Bleck! That is how my day was yesterday. So, let's get this over with:
Breakfast: 2 DD doughnuts and 2 mini milky ways
Snack: 6 Triscuts and 1 slice cheese
Lunch: Ham, green beans, bread, butter, chips
Snack: Bottle of chocolate milk
Dinner: 2 BIG helpings of fried chix, rice a roni
Dessert: (not earned mind you!!!) scoop of Ben and Jerry's with whipped cream
I was just in a funk all day and couldn't wait for the day to end. I didn't like that I had to work at a different office yesterday (despite I do that EVERY Tuesday afternoon) and had to wait a hour for my RX at Target. Oh, and my hockey team lost last night in a shoot out. Gosh, just a hard day in the life of Jen (eye roll and insert sarcasm). I did sneak in some ST during work, so I did get my workout in.
All in all a craptastic day for me.
Today is looking better. I'm eating right, I have a scheduled run, we are cleaning the house tonight and giving the dogs a bath. I'm more aware today, that I need to be thankful for everything in my life and not be so boo-hoo about stupid crap.

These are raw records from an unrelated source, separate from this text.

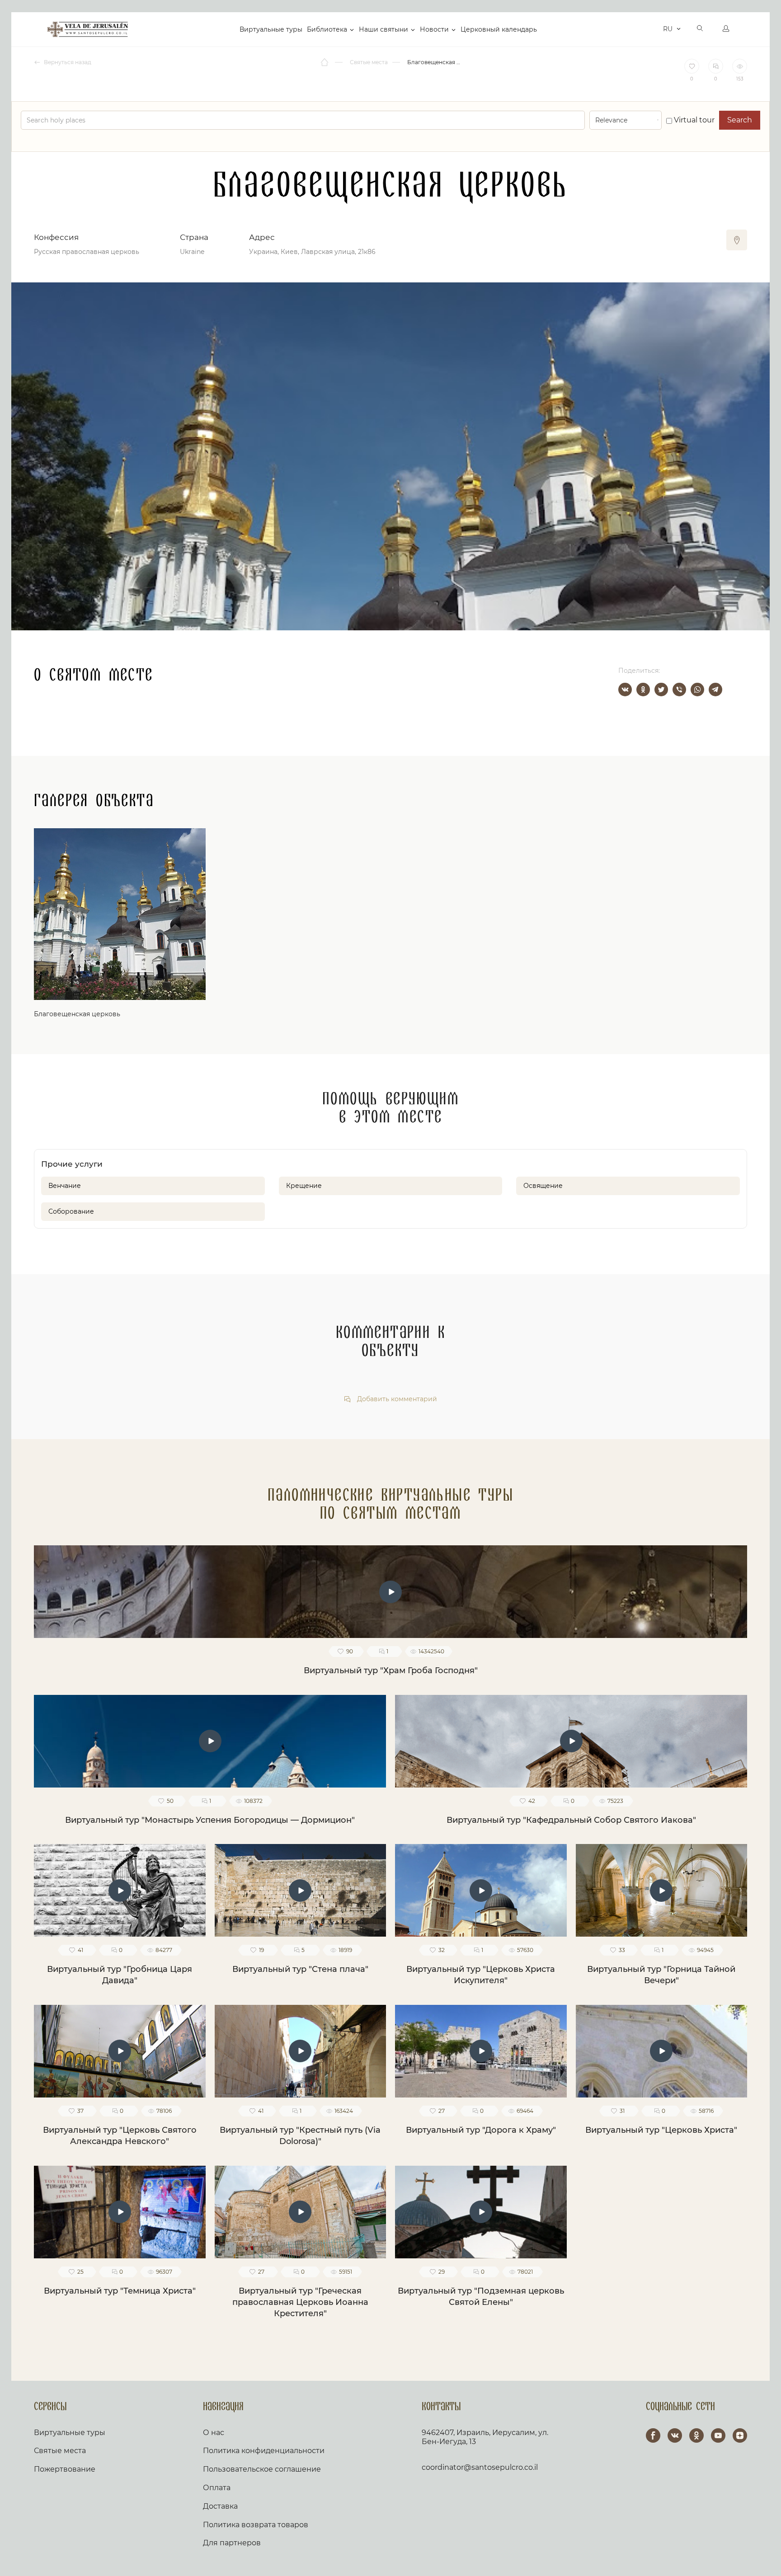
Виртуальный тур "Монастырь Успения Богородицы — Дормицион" (210, 1820)
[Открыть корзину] (654, 29)
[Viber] (679, 689)
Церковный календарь (499, 29)
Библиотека (327, 29)
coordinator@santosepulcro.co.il (480, 2467)
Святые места (60, 2450)
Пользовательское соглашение (262, 2469)
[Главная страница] (325, 62)
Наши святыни (383, 29)
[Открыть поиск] (700, 29)
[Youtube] (718, 2435)
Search (739, 120)
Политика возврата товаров (255, 2524)
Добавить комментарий (396, 1399)
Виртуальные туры (271, 29)
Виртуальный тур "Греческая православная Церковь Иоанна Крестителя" (300, 2302)
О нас (213, 2432)
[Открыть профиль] (726, 29)
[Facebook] (653, 2435)
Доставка (220, 2506)
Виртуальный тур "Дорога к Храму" (481, 2130)
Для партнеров (232, 2542)
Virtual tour (693, 120)
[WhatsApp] (697, 689)
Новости (434, 29)
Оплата (217, 2487)
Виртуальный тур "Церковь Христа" (661, 2130)
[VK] (675, 2435)
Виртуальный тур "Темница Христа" (120, 2291)
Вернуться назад (66, 62)
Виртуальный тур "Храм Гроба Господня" (391, 1670)
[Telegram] (715, 689)
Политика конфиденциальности (264, 2450)
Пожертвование (64, 2469)
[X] (661, 689)
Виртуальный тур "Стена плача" (300, 1969)
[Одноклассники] (643, 689)
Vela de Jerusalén (87, 29)
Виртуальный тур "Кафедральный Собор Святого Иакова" (571, 1820)
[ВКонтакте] (625, 689)
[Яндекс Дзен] (740, 2435)
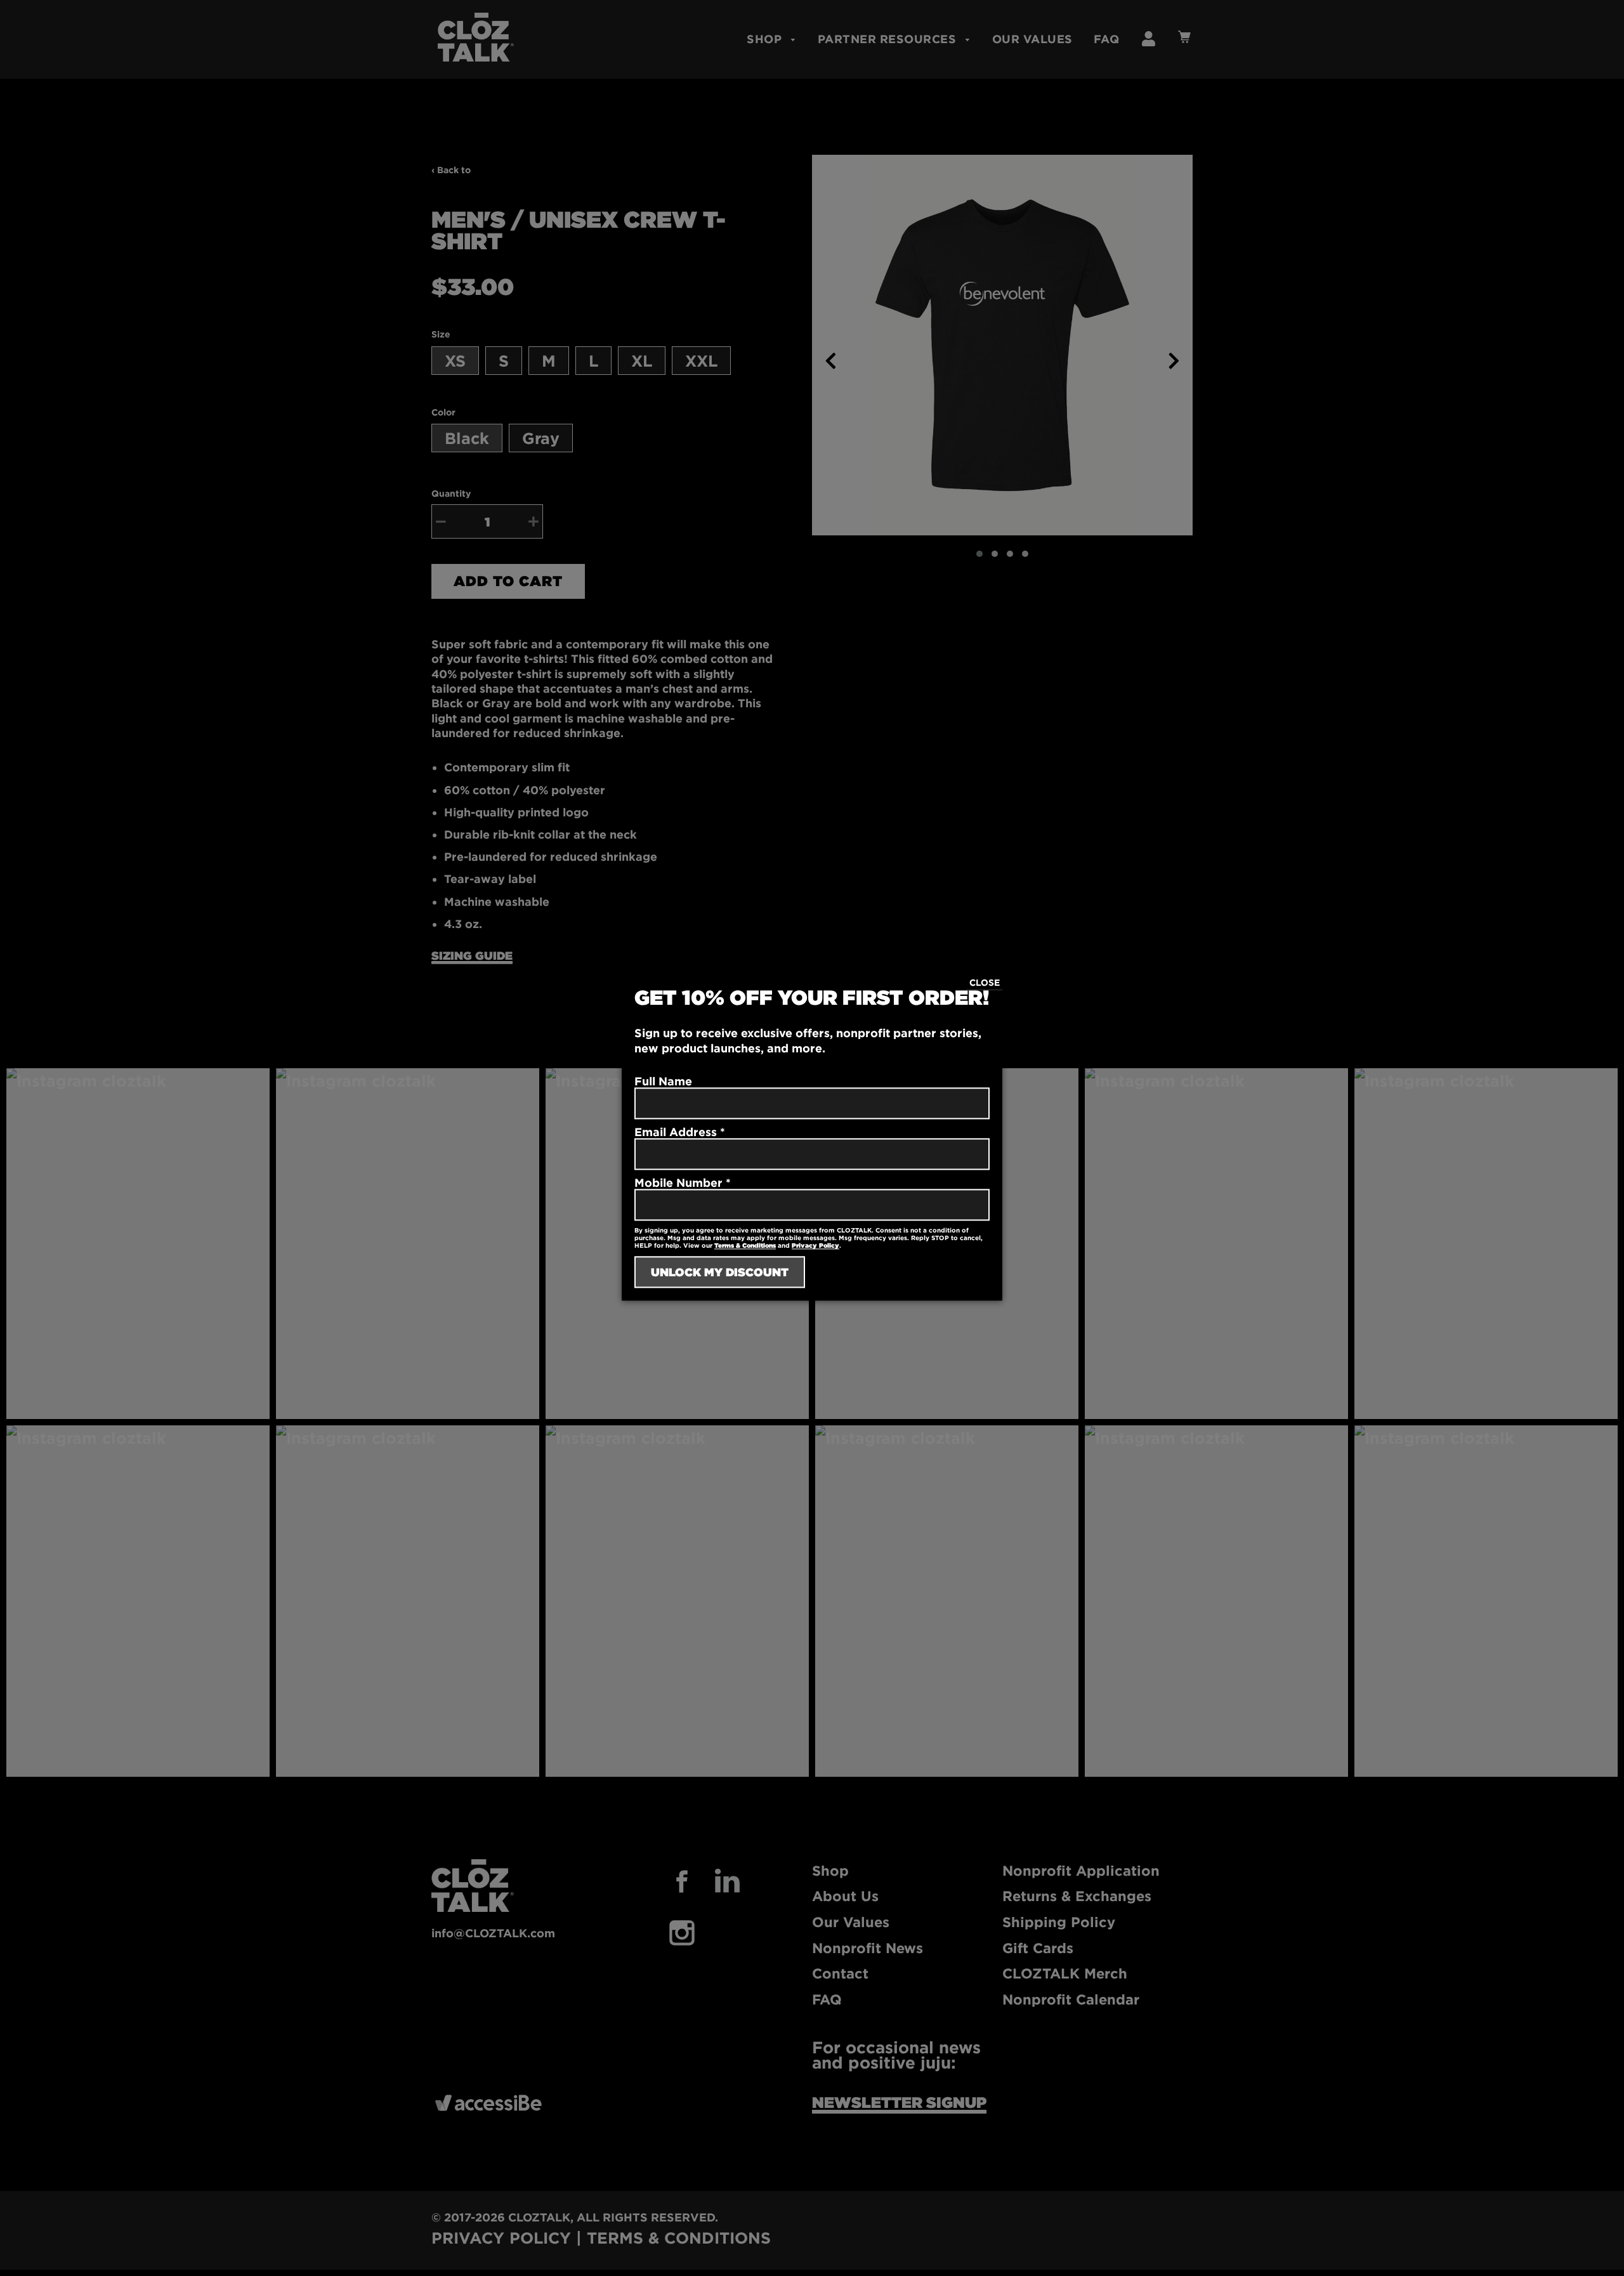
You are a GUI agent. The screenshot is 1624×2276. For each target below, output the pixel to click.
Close (984, 982)
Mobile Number (682, 1183)
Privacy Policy (815, 1246)
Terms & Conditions (745, 1246)
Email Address (679, 1132)
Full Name (663, 1081)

My reward for all that done will be having my co worker put on a nice set of nails for me.
Sometimes, I feel a little burnt out from tracking food, water and working out. I'm not obsessing as much which is good, but sliding off track yesterday was kinda.......liberating. Granted, I still wrote everything done and snuck in a workout, but it was refreshing to just eat what I want.
It didn't help my craptastic day. I still felt crappy, slow and tired. It didn't help me at all and I'm pretty sure if I stepped on the scale, it would be a good two pound gain.
Shockingly, food didn't help me feel better. Eating my feelings didn't do me any good. I thought I was treating myself by letting me eat what I want, when I want......but it just made it worse.
Lesson learned.......again! And I'll probably have to learn it again at some point as well!
Thanks for listening to me complain about nonsense and thanks for the support!